Africa-Press – Gabon. Présenté comme la chambre de la société civile, le Conseil économique, social, environnemental et culturel (Cesec) sera dirigé par un professionnel de la politique politicienne. Cette nomination illustre le décalage entre les textes et les pratiques.
Pourtant présenté comme la chambre de la société civile, le Conseil économique, social, environnemental et culturel (Cesec) n’a jamais pleinement endossé ce statut. Depuis la fin de la Conférence nationale, il a toujours été dirigé par des personnalités issues du sérail, des baroudeurs de la vie politique. Pêle-mêle, on peut citer Antoine de Padoue Mboumbou Miyakou, Louis-Gaston Mayila, Georgette Koko, Paul Biyoghé Mba… En trente-cinq ans, cette logique a été rompue une seule fois: entre 1991 et 1996 avec Edmond Okemvelé, une figure de la société civile. Autant dire, «l’exception qui confirme la règle», selon un adage bien connu. Pour cette raison, d’aucuns espéraient une véritable rupture au sortir de la Transition. Las… Il n’en a rien été. Au grand dam du monde associatif, Guy-Bertrand Mapangou a été porté à la tête du Cesec, le 29 décembre courant.
Tenant de l’ordre ancien
Si elle interroge, cette nomination relance le débat sur le décalage entre textes et pratiques. Plusieurs fois ministre, ancien président du Conseil national de la communication (CNN – devenu depuis Haute autorité de la communication), le président du Cesec est une figure essentielle du régime déchu. Réputé proche voire intime d’Ali Bongo, il symbolise une continuité difficilement explicable. Pour une partie de l’opinion, son passage au ministère de l’Intérieur reste marqué par les tragiques événements du 20 décembre 2014, quand Bruno Mboulou Beka trouva la mort au cours d’un meeting du Front de l’opposition pour l’alternance, alors principal regroupement pro-démocratie. Dans l’inconscient collectif, son nom reste associé au scandale du kevazingo, en mai 2019, quand il dirigeait le ministère des Forêts. Même si on a depuis parlé de complot, ces séquences historiques demeurent lourdes de sens.

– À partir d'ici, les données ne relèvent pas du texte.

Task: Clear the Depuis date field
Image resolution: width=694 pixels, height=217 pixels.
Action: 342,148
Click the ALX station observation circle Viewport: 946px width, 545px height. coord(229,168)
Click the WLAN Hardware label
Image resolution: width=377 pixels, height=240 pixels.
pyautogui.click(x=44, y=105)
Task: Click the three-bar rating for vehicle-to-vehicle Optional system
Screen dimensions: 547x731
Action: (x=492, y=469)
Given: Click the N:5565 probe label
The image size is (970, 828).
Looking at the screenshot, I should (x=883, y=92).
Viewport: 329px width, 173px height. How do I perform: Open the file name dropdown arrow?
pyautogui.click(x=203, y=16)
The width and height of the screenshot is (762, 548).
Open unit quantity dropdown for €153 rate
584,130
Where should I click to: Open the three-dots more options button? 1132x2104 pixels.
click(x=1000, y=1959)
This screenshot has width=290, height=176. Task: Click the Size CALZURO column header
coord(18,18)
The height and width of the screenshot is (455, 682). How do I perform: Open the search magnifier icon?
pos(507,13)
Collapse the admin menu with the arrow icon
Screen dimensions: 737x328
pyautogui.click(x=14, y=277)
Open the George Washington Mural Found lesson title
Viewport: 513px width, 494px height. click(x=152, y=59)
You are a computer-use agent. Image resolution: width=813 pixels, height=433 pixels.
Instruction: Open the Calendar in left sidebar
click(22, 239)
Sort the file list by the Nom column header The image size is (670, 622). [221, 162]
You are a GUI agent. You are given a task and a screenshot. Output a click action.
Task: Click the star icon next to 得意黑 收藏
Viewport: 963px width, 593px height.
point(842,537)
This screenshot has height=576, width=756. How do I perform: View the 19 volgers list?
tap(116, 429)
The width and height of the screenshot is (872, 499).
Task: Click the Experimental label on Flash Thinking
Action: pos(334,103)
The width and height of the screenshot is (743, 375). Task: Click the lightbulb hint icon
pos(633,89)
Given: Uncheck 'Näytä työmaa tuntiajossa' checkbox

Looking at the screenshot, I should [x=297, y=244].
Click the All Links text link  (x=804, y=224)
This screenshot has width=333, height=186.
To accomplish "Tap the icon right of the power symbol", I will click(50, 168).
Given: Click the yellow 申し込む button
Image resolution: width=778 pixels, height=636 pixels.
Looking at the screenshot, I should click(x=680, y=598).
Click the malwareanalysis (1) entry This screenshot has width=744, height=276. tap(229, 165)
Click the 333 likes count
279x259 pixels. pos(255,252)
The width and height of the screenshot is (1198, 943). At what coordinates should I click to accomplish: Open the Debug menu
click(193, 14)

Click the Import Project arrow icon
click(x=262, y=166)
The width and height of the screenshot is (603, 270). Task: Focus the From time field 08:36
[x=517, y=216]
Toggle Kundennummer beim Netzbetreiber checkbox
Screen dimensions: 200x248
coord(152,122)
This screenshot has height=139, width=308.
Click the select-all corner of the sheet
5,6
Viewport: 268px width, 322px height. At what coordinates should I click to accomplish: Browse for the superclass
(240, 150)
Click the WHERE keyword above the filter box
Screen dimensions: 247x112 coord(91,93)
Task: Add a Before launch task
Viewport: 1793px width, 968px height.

Au-delà du parcours de l’impétrant, il faut analyser la portée politique de sa nomination. Il faut aussi en rechercher les implications institutionnelles. Censé servir de relais entre les pouvoirs publics et les forces vives de la nation, le Cesec doit œuvrer au renforcement des mécanismes de participation à la prise de décision. En confiant cette responsabilité à un tenant de l’ordre ancien, le pouvoir a pris le risque de compromettre la crédibilité d’une institution appelée à jouer un rôle central dans la transition vers une gouvernance plus inclusive.
Comment croire en une pleine implication de la société civile quand l’organe censé la représenter est dirigé par un professionnel de la politique politicienne? Entre des militants associatifs reconnus, des personnalités au confluent du militantisme partisan et de l’engagement citoyen voire des universitaires, il y avait pourtant d’autres alternatives. D’autres profils offraient des garanties d’expertise et d’indépendance.
Promesse constitutionnelle de renouveau
De fait, la Constitution du 19 décembre 2024 se veut annonciatrice d’une ère nouvelle. En consacrant explicitement, dans son préambule comme en ses articles 6 et 7, la démocratie participative, elle laisse croire en une réforme en profondeur de la vie publique. Certains y ont vu une promesse de renforcement du rôle du Cesec. D’autres y ont lu un engagement en faveur d’une plus grande implication de la société civile dans l’élaboration, le suivi et l’évaluation des politiques publiques. Il y en a même qui y ont décelé une volonté de réformer la procédure législative afin d’y faire une place aux acteurs non-étatiques. Or, on ne peut travailler à une plus grande implication des citoyens quand les anciennes logiques prévalent ou quand les nominations sont dictées par les affinités et une supposée expérience gouvernementale. En tout cas, le message parait ambigu. D’où le scepticisme du monde associatif.
La nomination de Guy-Bertrand Mapangou appelle à une réflexion de fond. Le Cesec devait être un espace d’expression et de proposition pour les forces vives. Il risque de devenir une chambre de plus ou de trop, policée, docile et déconnectée des réalités. Et pour cause: la démocratie participative ne se décrète pas. Elle se construit par des choix cohérents, des actes forts et assumés. Au-delà, elle se traduit par une volonté de combler les lacunes de la démocratie représentative. Si l’institution censée porter cette ambition fonctionne selon les règles héritées de la conception verticale du pouvoir, la participation citoyenne restera une incantation sans prise réelle sur la décision publique, un horizon sans chemin pour y parvenir. Ainsi, la promesse constitutionnelle de renouveau démocratique resterait lettre morte.